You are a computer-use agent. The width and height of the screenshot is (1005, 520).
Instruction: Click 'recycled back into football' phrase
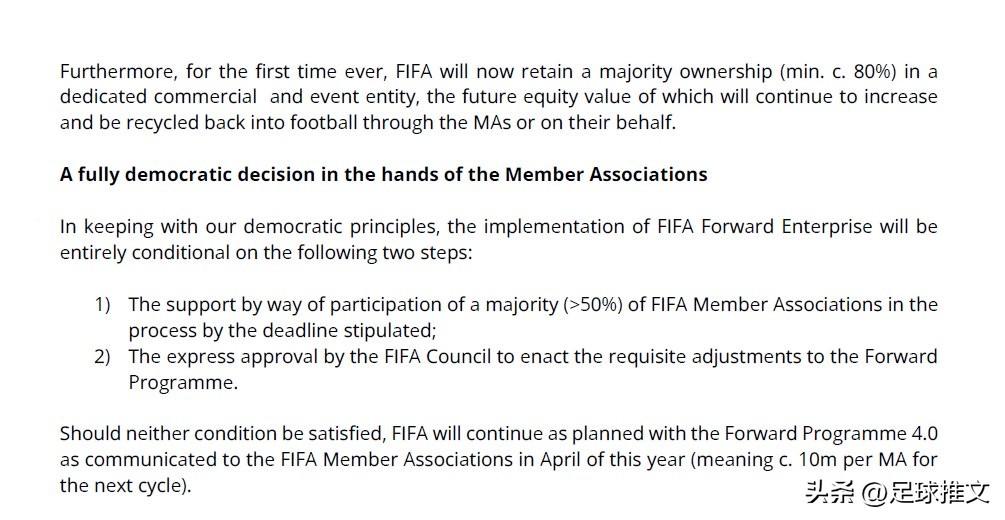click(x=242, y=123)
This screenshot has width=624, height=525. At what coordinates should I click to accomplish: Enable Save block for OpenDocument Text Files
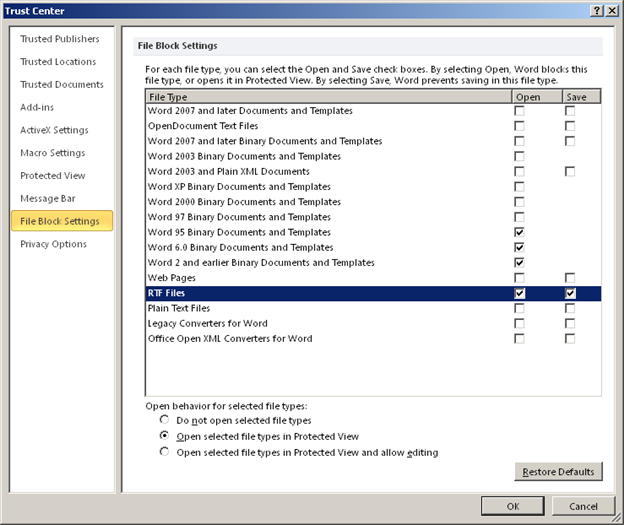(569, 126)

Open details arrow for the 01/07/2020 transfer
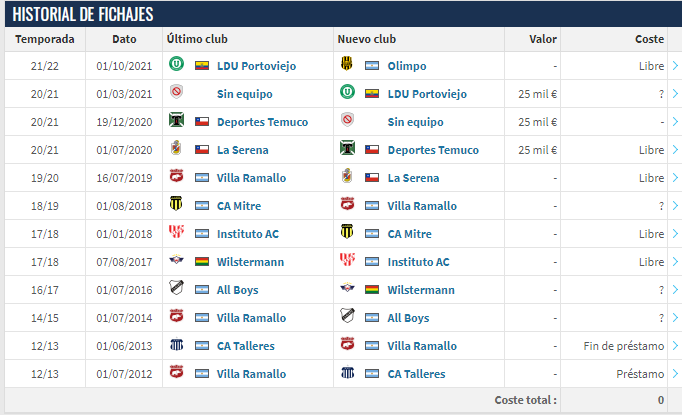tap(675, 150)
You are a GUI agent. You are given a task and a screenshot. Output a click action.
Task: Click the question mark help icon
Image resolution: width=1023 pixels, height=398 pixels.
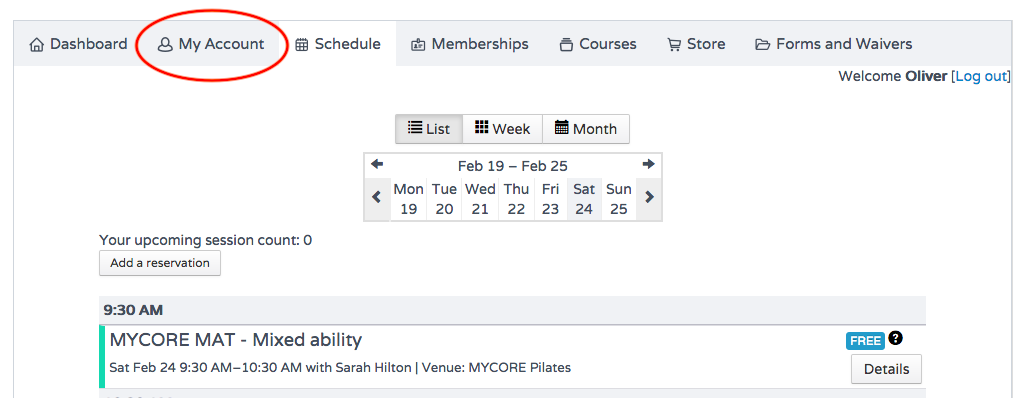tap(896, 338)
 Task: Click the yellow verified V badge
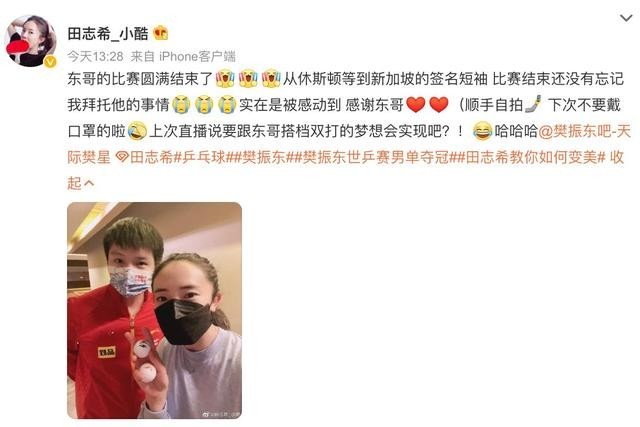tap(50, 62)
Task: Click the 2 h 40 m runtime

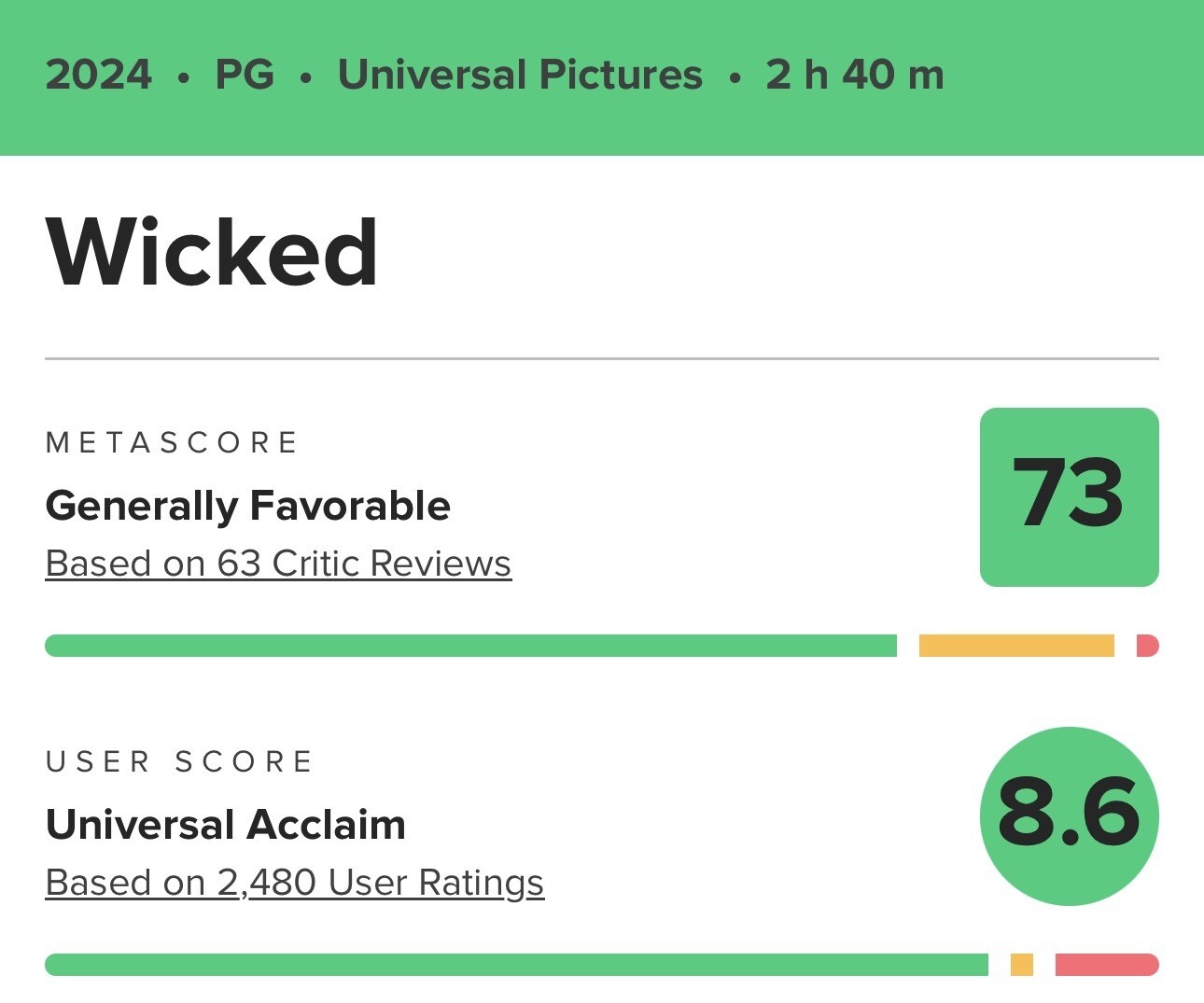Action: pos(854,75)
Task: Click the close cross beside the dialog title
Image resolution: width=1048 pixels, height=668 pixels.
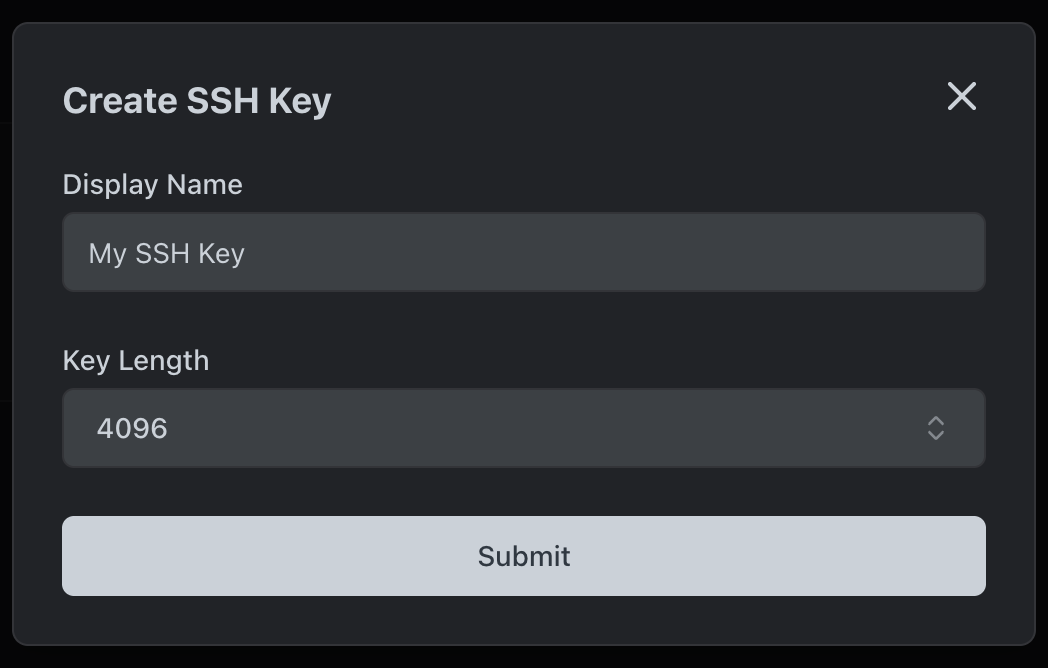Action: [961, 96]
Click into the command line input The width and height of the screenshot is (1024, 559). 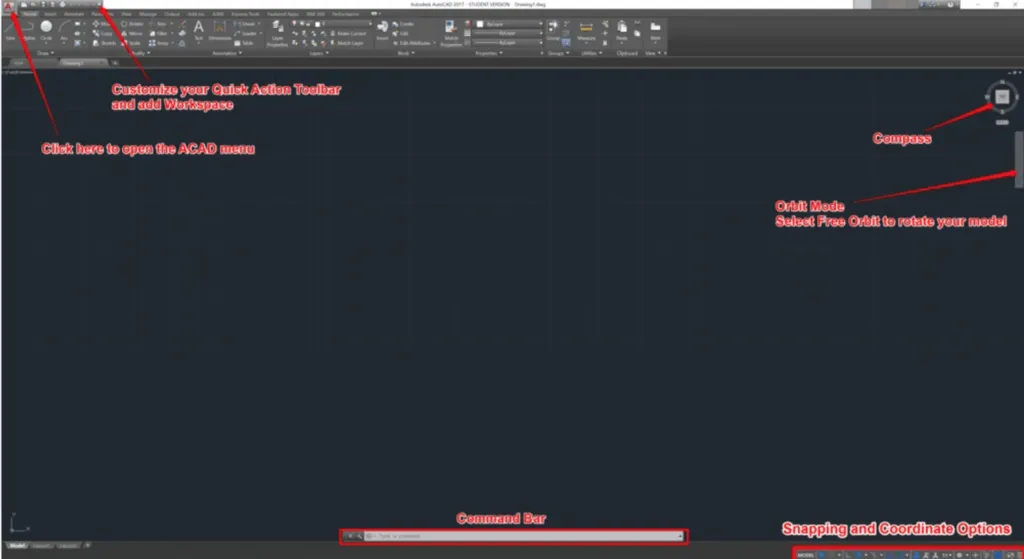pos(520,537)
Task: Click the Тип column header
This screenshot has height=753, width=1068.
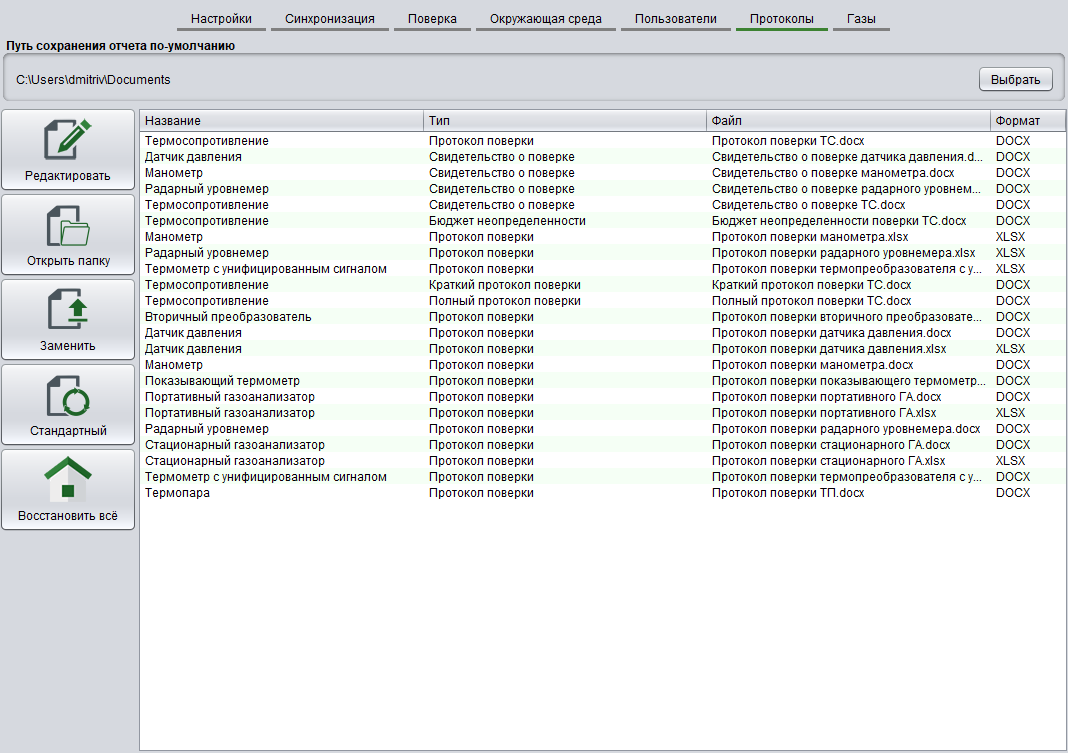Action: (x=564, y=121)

EXERCISE AIM:
Only lines holding the word "agent" are wanted here; copy each from the listing.

EXERCISE OUTPUT:
You are a computer-use agent. The width and height of the screenshot is (1005, 520).
You are a GUI agent. You are given a task and a screenshot. Output a click action.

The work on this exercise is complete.